§ Extracted information
——————

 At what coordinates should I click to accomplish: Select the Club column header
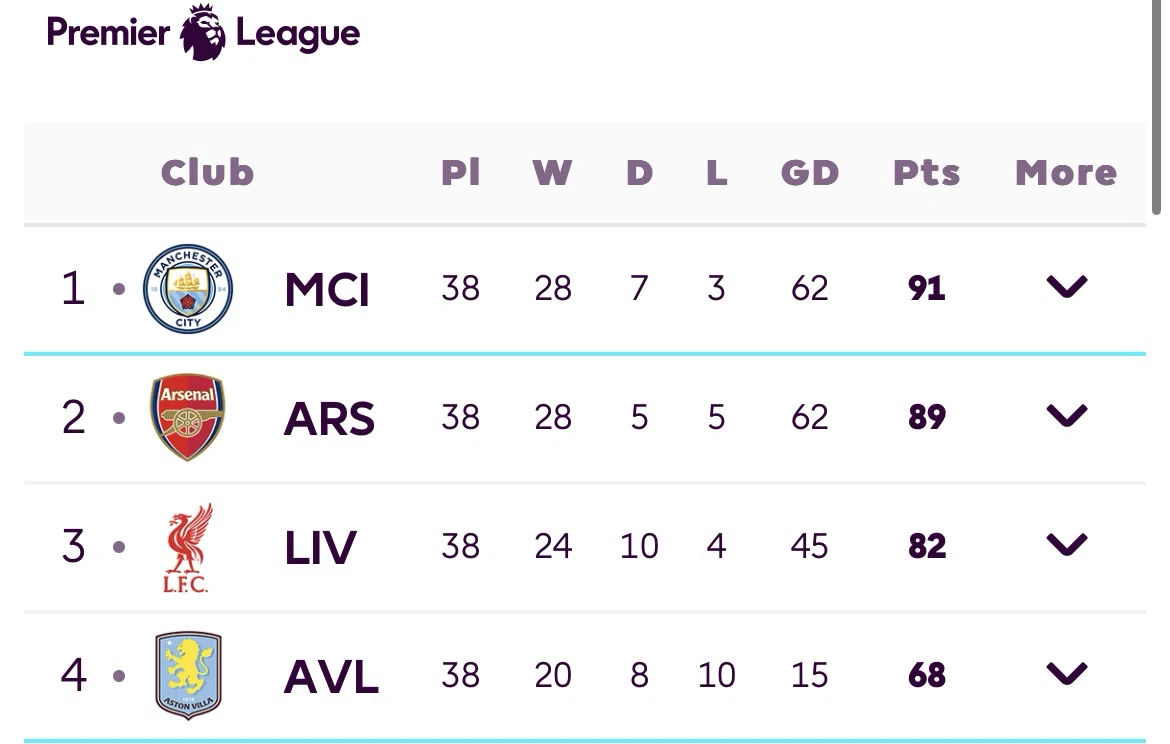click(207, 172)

——————

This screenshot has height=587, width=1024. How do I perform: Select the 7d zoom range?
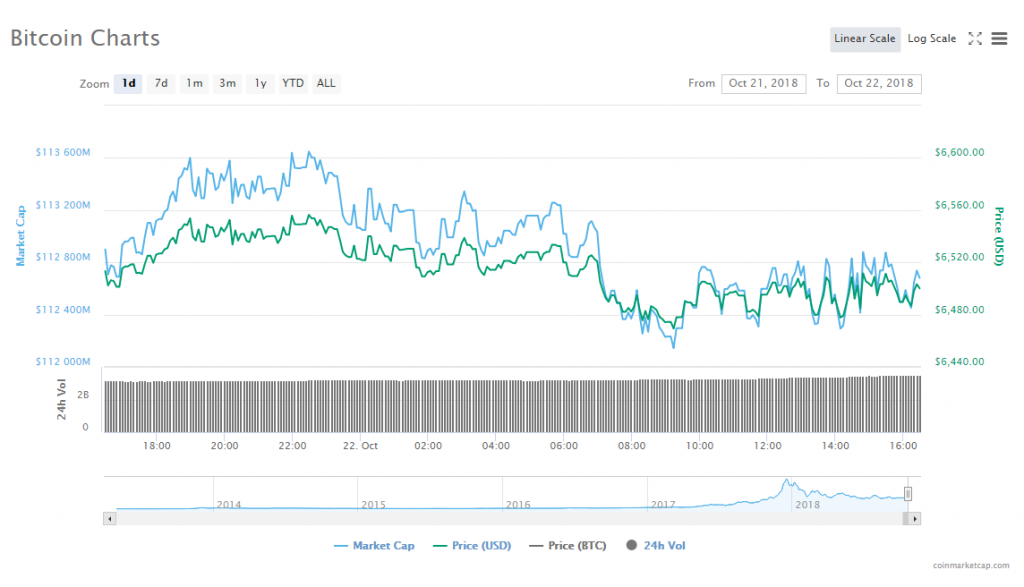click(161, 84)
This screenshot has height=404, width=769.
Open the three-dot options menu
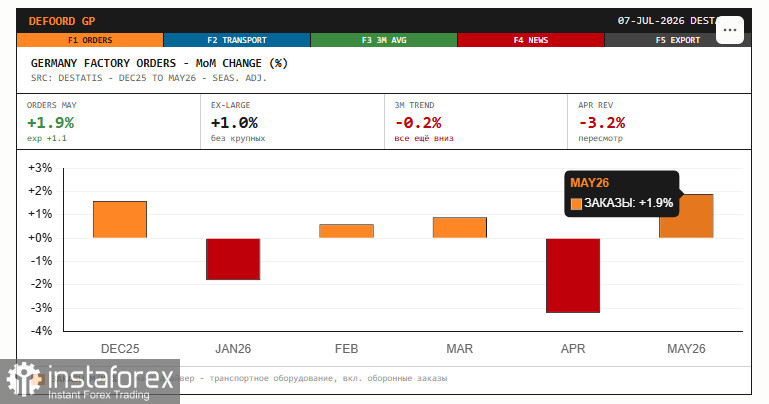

——————

§ Prompt
Copy out, exactly and alone, the lines of the entries above between the ones holding "This screenshot has height=404, width=769." and "Open the three-dot options menu", inclusive.

§ Reply to the task
This screenshot has height=404, width=769.
Open the three-dot options menu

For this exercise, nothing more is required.